Estávamos só nós dois. Ela me acordara cedo, aos gritos de “meu homem está morrendo”, Saí estonteado, correndo. Ainda o vi com a última respiração em progresso. A última! Liguei para o socorro que constatou o óbvio, o qual  os seres humanos séculos após séculos ainda teimam em não aceitar. Sentei-me entristecido, olhando aquela mulher encanecida, sem filhos, sem ninguém. Agora ela estava sem ninguém. O companheiro de sempre, de todos os dias, de todas as horas, de todos os minutos, de todas as brigas havia desencarnado. Jazia agora o corpo, o qual ela espera de súbito levantar-se e dizer “sim senhora”, mesmo de brincadeira. Eu me postara sem pensar. Olhando o vazio. No fundo eu também esperava vê-lo  se levantar e dizer “sim senhor” e rir-se diante da pilhéria, como era seu costume.

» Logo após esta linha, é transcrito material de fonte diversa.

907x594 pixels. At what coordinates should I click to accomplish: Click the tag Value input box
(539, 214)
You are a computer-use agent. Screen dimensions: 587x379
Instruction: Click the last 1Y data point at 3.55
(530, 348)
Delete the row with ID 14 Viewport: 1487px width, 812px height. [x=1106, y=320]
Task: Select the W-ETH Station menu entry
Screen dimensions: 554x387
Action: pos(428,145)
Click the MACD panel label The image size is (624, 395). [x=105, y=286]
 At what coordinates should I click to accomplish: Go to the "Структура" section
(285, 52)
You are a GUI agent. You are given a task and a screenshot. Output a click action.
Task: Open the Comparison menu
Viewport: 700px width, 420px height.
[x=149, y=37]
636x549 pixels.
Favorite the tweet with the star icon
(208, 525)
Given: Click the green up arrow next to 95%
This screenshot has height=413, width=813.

Quando o gato entrou, percebeu, pelo seu instinto, algo errado. Percebi que farejava o ar. Levantou as orelhas, como a escutar o inaudito. Em seguida, embarafustou-se para a cozinha, em busca de algo para comer. Ela riu e foi cuidar do gato. Estava demorando a presença de mais pessoas. Só a minha e a dela não bastavam. Eu tinha dado dois ou três telefonemas. Quando o gato já ia saindo, olhando de través  e lambendo os beiços, é que começaram a chegar as primeiras caras. Familiares, amigos, curiosos, que não acreditam na morte e precisam vê-la para nela crerem. Alguém trouxe café, outros chegavam com bolachas, pães, torradas. Enquanto se conversava na sala, assuntos de mortes, histórias semelhantes, outras nem tanto, observei que ela adentrara o quarto e trancara a porta. Pela fresta da imaginação, pude vê-la num último adeus ao companheiro de todas as noites. A mão tocando-lhe o corpo inerte, acariciando lhe a barba tantas  vezes afagada, outras tantas beijada. Pude sentir sua pressão subir, abraçando o corpo de todos os tempos, de todas as glórias, a boca entreaberta para o último beijo. O homem ainda estava ali. Era preciso possuí-lo rapidamente antes eu alguém pudesse interromper...
No velório estávamos na mesma posição. Era como se nada tivesse mudado, como se não tivesse tomado banho, trocado de roupa. Os olhos fitos no vazio, buscando uma explicação para o que já não precisa ser explicado. Aliás para o que nunca necessitou de explicação. Ela, de negro, acariciava o homem, antes que nada mais houvesse, antes que nada mais sentisse, antes que a vida perdesse o sentido. Até a hora estrema em que os estremos se unem finalmente.  O que é pó finalmente volte ao pó, e o que é espírito se encaminhe para os iguais.
Não houve choros, não houve cenas. Apenas o corpo descendo à terra, cercado de madeira, envolto na escura mortalha, como se não bastasse a escuridão do túmulo. Em determinado momento, não sei por quê, meus olhos buscaram os dela. E li neles uma promessa. Não uma promessa de vida, não uma promessa de carne. Mas uma promessa de almas. “Até breve, meu homem. Não saberei viver o resto de minha velhice sem os nossos dias, sem as nossas brigas, sem as nossas risadas, sem os nossos porquês. Até breve, meu amigo, a única coisa que me enlaçava à dor vivente, não está mais comigo. Não te afastes de mim, não vá muito longe. Em  breve, estaremos juntos novamente... e aí você vai me explicar a história daquele telefonema misterioso”.